▶ What is asked:
Please copy the records below word for word, starting at the line containing "Given: Click the 'all drivers' track label" and ending at the line containing "coord(105,136)", and leave the pictures out of your answer.

▶ Data section:
[START]

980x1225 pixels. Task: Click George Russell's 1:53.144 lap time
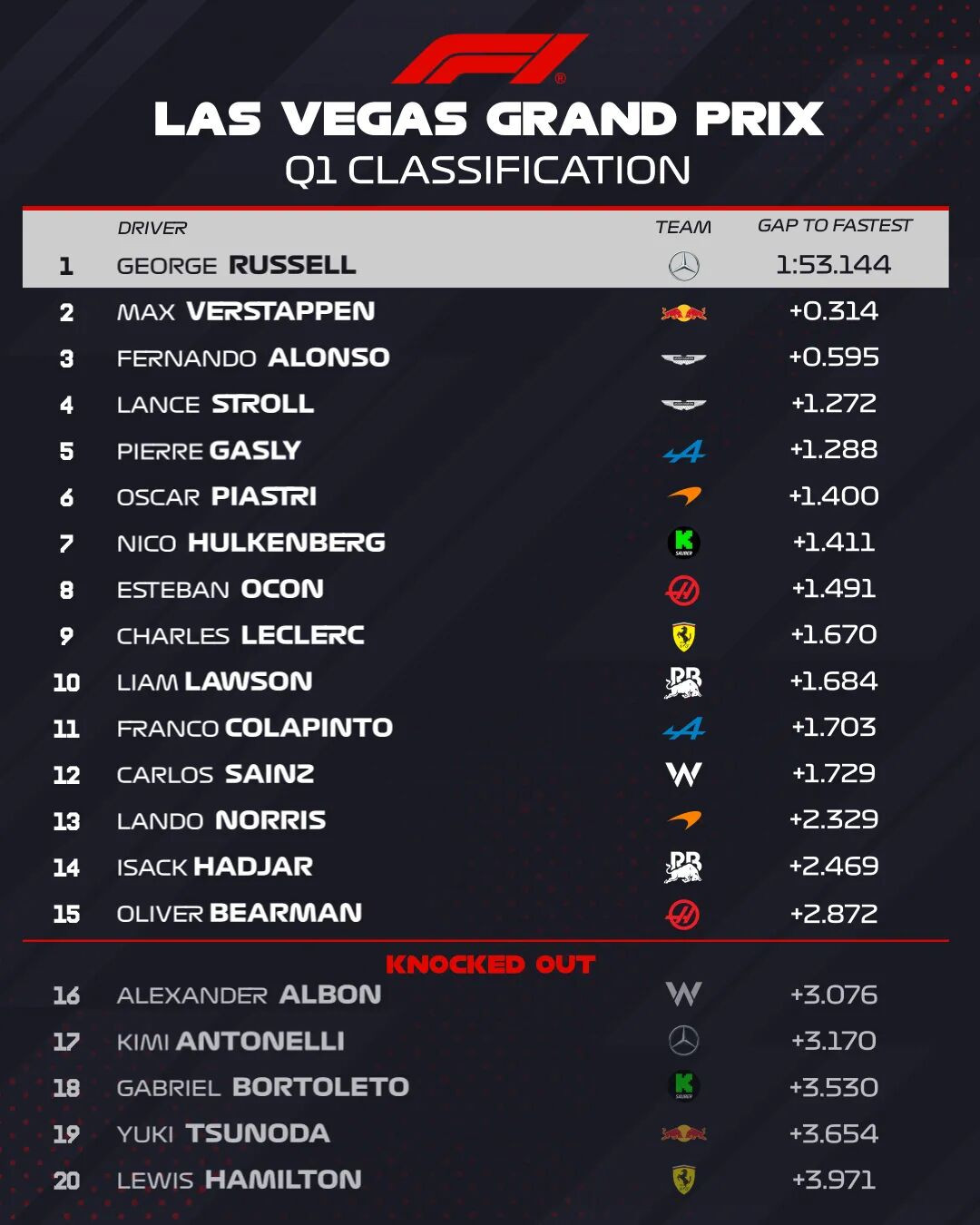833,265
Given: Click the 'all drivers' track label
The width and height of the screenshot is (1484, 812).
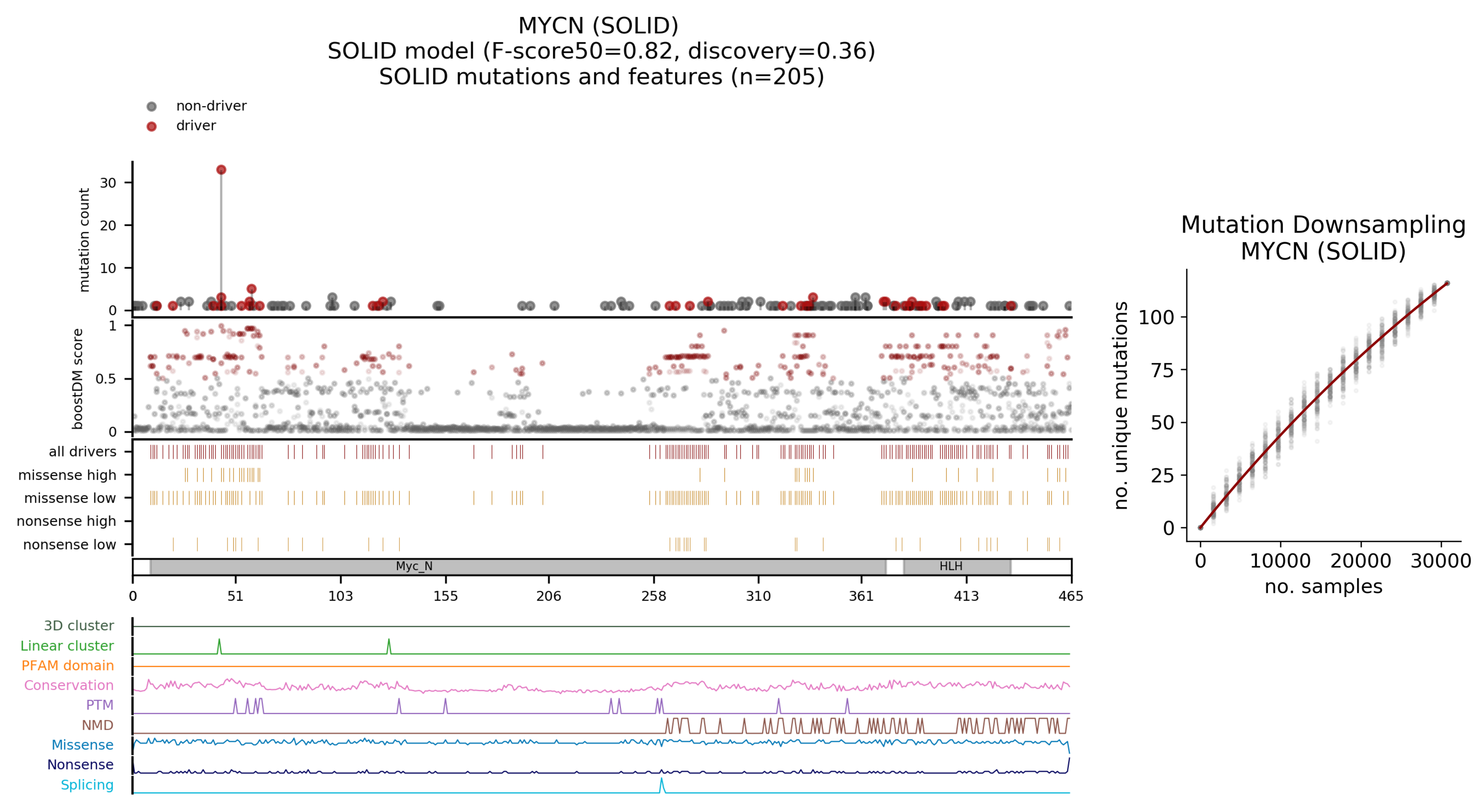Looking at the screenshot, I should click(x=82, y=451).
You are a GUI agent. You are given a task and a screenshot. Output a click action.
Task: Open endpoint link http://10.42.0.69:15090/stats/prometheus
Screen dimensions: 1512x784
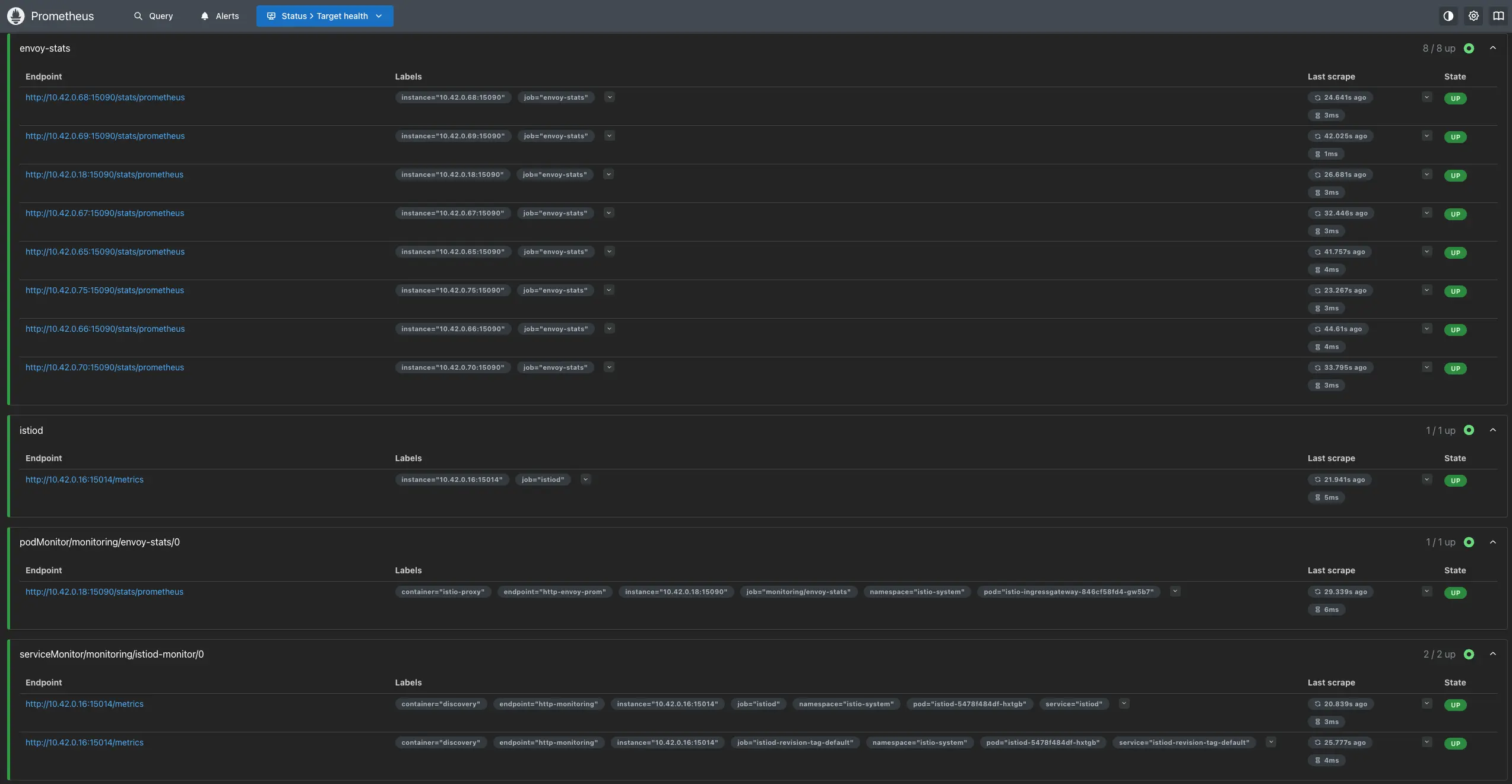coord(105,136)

[END]
[START]

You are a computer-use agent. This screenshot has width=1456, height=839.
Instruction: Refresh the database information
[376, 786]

[END]
[START]

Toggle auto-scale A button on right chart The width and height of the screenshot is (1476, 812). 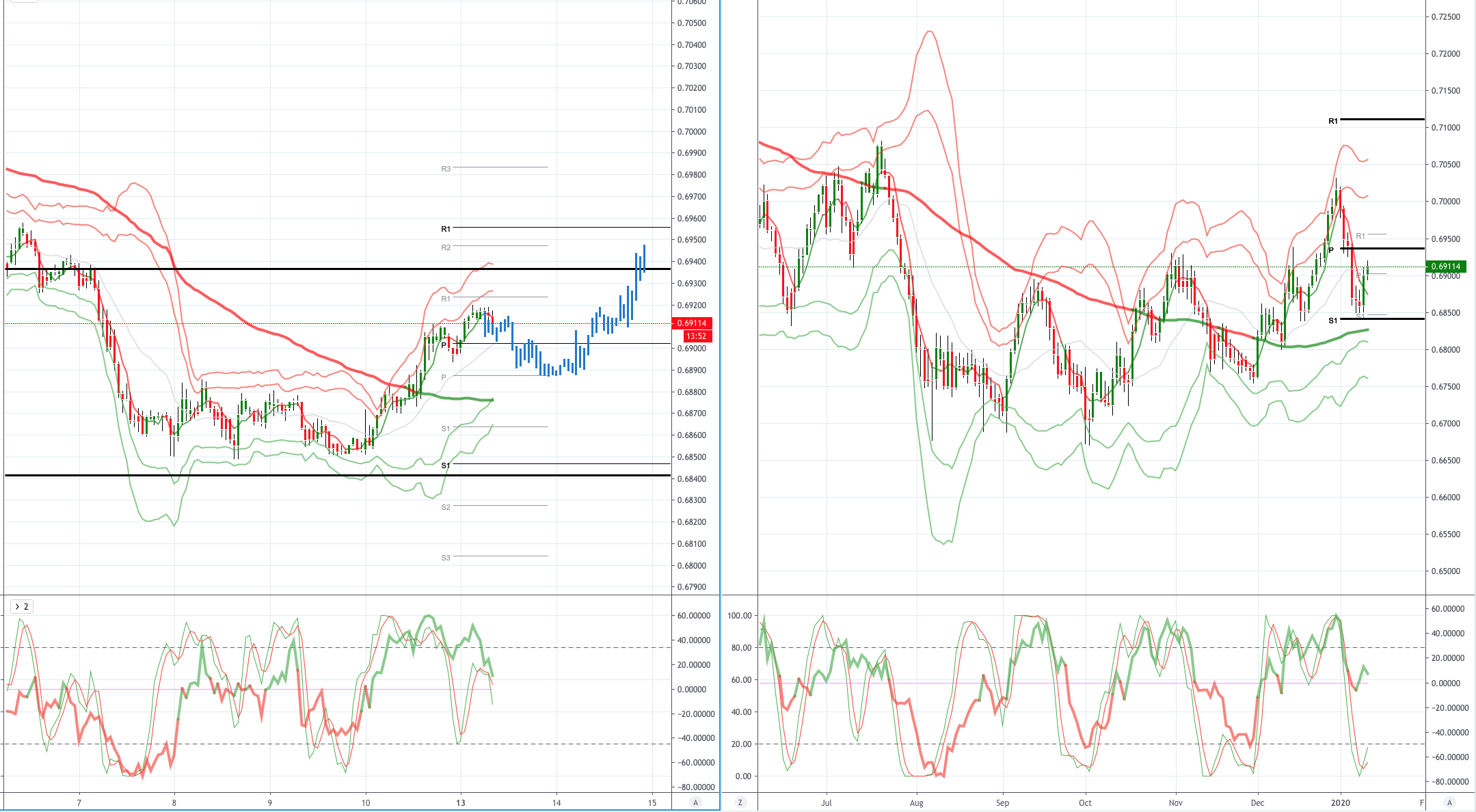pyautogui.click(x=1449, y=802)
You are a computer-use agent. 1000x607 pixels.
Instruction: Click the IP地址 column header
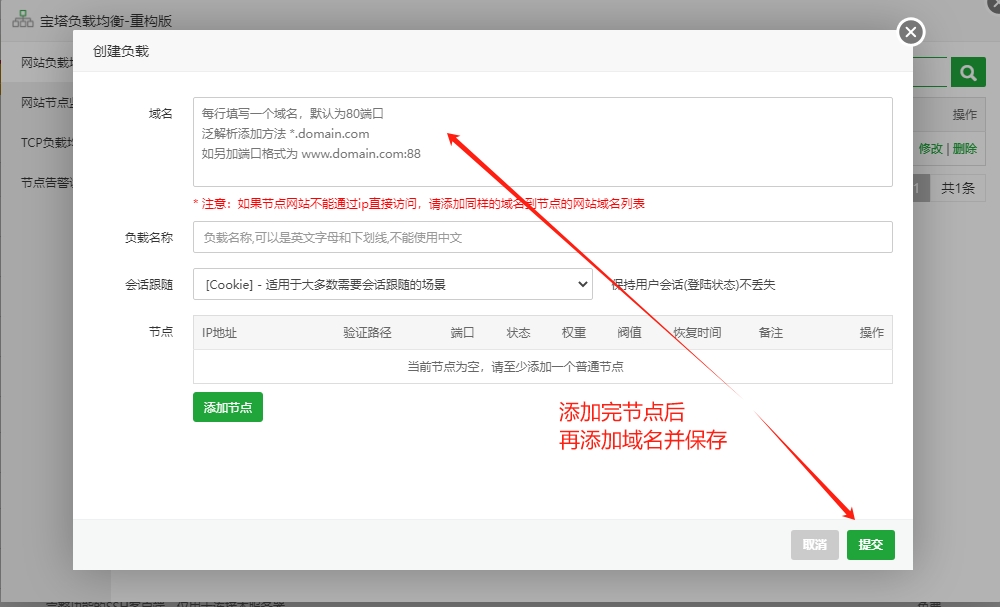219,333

[END]

▶ Task response:
Given: Click the 'all drivers' track label
The width and height of the screenshot is (1484, 812).
Looking at the screenshot, I should click(x=82, y=451).
You are a GUI agent. You are given a task and a screenshot. Output a click action.
Task: Open endpoint link http://10.42.0.69:15090/stats/prometheus
Screen dimensions: 1512x784
coord(105,136)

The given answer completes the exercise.